### Supplied text

----------------------------------------

Mika is exactly right, the media is not making this story up. They are being fed this story from people inside the White House. Mr. Bannon has rushed into the power vacuum telling allies that he and Miller only have a brief window in which to push their agenda. That is being pushed, I don't know if it's Miller, I don't know if it's Bannon, but you look at the stories that keep coming out and, again, the stories swirling from inside the White House is, that Steve Bannon is the brains behind the operation. He’s the person that’s been pushing the union strategy. He's the person who’s been pushing all of the other strate-- He certainly did, though, Elise is right, he certainly did push, along with Steven Miller, the executive order that was rushed that was chaotic.
The inferences that Steve Bannon is actually in charge continued for the rest of the segment. Mark Halperin, political analyst, suggested that there is still uncertainty of the roles each person is playing in the White House and because Bannon has “put himself in physical proximity of the President, he is able to get so much done and is getting so much attention.”
Here is the full transcript of the February 6 exchange:
MSNBC's Morning Joe
February 6, 2017
7:05 a.m. Eastern
MIKA BRZEZINSKI: President Trump says, he’s instructed Homeland Security to check people coming into the U.S., quote, very carefully after a federal appeals court declined to immediately reinstate his executive order on immigration. The travel restrictions affecting people from seven countries have been on hold ever since Friday night, when Seattle Federal Judge, James Robart halted the order. The George W. Bush appointee was ruling on a lawsuit brought by the states of Washington and Minnesota. Robart wrote, in his seven page ruling, that the executive order, quote, adversely affects the states' residents in areas of employment, education, business, family relations and freedom to travel. The State Department complied with Judge Robart's ruling reversing Visa cancellations. And the Department of Homeland Security suspended all actions related to the order. Just after midnight on Saturday, the Department of Justice filed an appeal, asking that the courts lift the order immediately, arguing that congress gave the President, and not the courts, the authority to control who comes into the country. The appeals court declined in a quick ruling. Instead, demanding a more legal brief from both sides. This morning, lawyers for Washington State and Minnesota, have told a federal appellate court there’s a risk of, quote, unleashing chaos again, if the ruling were reversed in effect, lifting the ban. Joe, I'm going to ask you if – he’ll prevail but here we go. Donald Trump tweeting this morning, any negative polls or fake news. Just like the CNN, ABC, NBC polls in the election. Sorry. People want border security and extreme vetting.

----------------------------------------

### Data segment
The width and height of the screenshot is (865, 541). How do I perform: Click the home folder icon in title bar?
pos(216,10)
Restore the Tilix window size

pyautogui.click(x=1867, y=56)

----------------------------------------

### Exercise set
[1] List every area in which, according to Judge Robart's ruling as quoted in the Morning Joe text, the executive order adversely affects the states' residents.
[2] Reproduce the Morning Joe text from "Mika is exactly" up to and including "that was chaotic.".
The data has no connection to the Morning Joe text.

### Answers for the exercise
[1] employment, education, business, family relations, freedom to travel

[2]
Mika is exactly right, the media is not making this story up. They are being fed this story from people inside the White House. Mr. Bannon has rushed into the power vacuum telling allies that he and Miller only have a brief window in which to push their agenda. That is being pushed, I don't know if it's Miller, I don't know if it's Bannon, but you look at the stories that keep coming out and, again, the stories swirling from inside the White House is, that Steve Bannon is the brains behind the operation. He’s the person that’s been pushing the union strategy. He's the person who’s been pushing all of the other strate-- He certainly did, though, Elise is right, he certainly did push, along with Steven Miller, the executive order that was rushed that was chaotic.